Michaud’s case, for example, was held up after his defense counsel asked the court to require prosecutors to share details on the software flaw that was allegedly used to identify him. Security experts suspect the flaw is a so-called “zero-day” – a vulnerability that can be actively exploited, and for which no software patch is yet available that users could install to protect themselves – in Mozilla’s Firefox browser. A specialized version of the Firefox browser is used to access hidden Tor sites.
In February 2016, U.S. District Court Judge Robert J. Bryan ordered the government to detail the flaw that investigators had exploited. The U.S. government appealed that order, before dropping the appeal in January 2017. In subsequently asking for the dismissal of Michaud’s indictment on March 3, the government said it was faced with two options: “The government must now choose between disclosure of classified information and dismissal of its indictment,” writes U.S. Attorney Annette L. Hayes. “Disclosure is not currently an option.”
This implies that the government believes it could apply the hacking technique in future investigations. And the admission has revived a long-running debate over the government’s obligations to inform software vendors about security problems in their products in order to protect users.
The dismissal, however, doesn’t mean Michaud is off the hook. In her court filing, Hayes says the government could file new charges if the statute of limitations hasn’t expired, and if the government is then in a position to provide the information.
Some security experts suspect that the flaw exploited by the U.S. government has since been patched. But not all users may have installed an updated, patched version of Firefox.
For its part, Mozilla also asked the government for information on the vulnerability, but its request was refused. After Bryan ruled that the details of the flaw must be turned over to Michaud’s defense, Mozilla had petitioned the court to receive the same information, two weeks prior to the disclosure, so it could engineer a patch, since public details of the flaw would put all of its users at greater risk.

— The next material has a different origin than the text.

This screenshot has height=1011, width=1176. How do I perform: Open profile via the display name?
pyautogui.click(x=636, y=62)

The dismissal of Michaud’s case has rankled some observers, who question why child safety appears to be taking a back seat to the government’s hacking arsenal.

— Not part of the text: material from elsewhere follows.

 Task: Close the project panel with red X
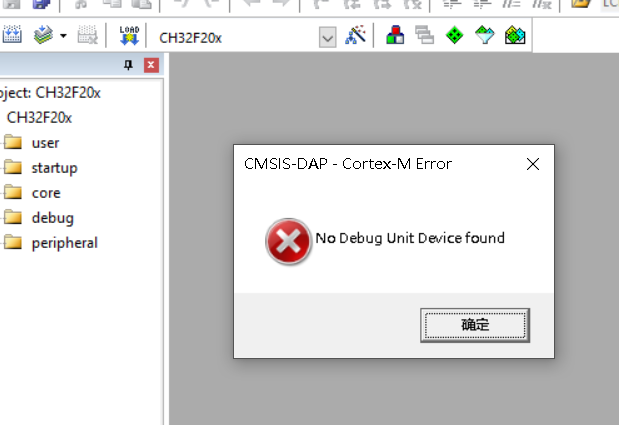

“Do you remember those 0-days that were needed to hunt child pornographers?” writes Stefano Zanero, an associate professor in the computer engineering department at Polytechnic University of Milan. “They are apparently more important than children now.”
@ingloriousBOH which I understand. But what good is the method, if then you need to protect it up to the point of dismissal of cases?

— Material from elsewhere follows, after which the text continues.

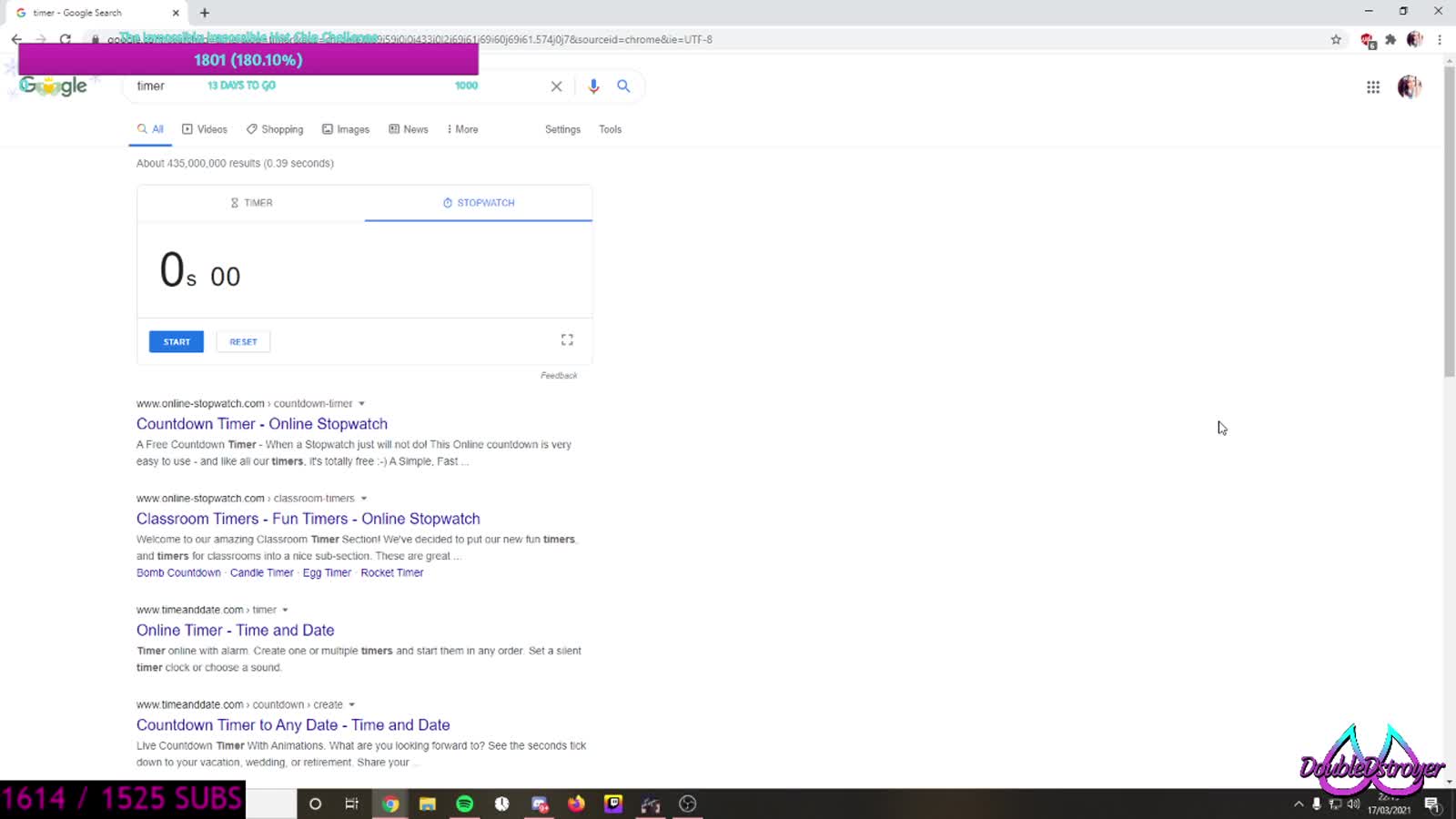Select the Images search tab

[x=346, y=129]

— Stefano Zanero (@raistolo) March 5, 2017
Likewise, Susan Hennessy, a managing editor of the Lawfare blog and a Brookings Fellow in National Security Law, also pushed back strongly against Zanero. “This is an utterly false representation of the equities involved. If FBI discloses here, [it] undermines [the] ability to rescue future children,” said Hennessy, who’s the former head of intelligence law at the National Security Agency, via Twitter.
New Laws Needed?
The case pushes into new legal ground, as Hennessy detailed in a January essay, saying that there’s a related dilemma facing the courts: whether such technical information is material to a suspect’s defense, as well as the impact on law enforcement.
Congress, she writes, may need to create a legislative framework with procedures for handling highly technical and privileged law enforcement information. If the government’s hacking is lawful, prosecutors don’t want to be in the position of having to drop cases because classified material would be revealed.
“Such procedures could not alter the substantive constitutional rights of defendants but would ensure that the disclose-or-dismiss dilemma arises only where the tool is, in fact, material to the defense” she writes.
Curiously, in a consolidated Playpen case involving three suspects in the same court, Judge Bryan has ruled that the information related to the software exploit is not material to those cases, according to Hennessy’s paper. She suggests the disparity may have been the result of a poor explanation by prosecutors, combined with the challenges inherent to understanding highly technical evidence.
“The evolution of an individual judge between these cases illustrates one feature of lawful hacking that will undoubtedly arise again in the future: How can judges make legal determinations about the significance of computer code that they do not understand?” she writes.